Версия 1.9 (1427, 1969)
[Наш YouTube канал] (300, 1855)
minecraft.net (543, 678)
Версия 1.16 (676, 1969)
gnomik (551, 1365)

_The task_: Find "[Наш YouTube канал] (300, 1855)" in the records above. Repeat its line and every later line exactly, through the last one.

_Finished task_:
[Наш YouTube канал] (300, 1855)
minecraft.net (543, 678)
Версия 1.16 (676, 1969)
gnomik (551, 1365)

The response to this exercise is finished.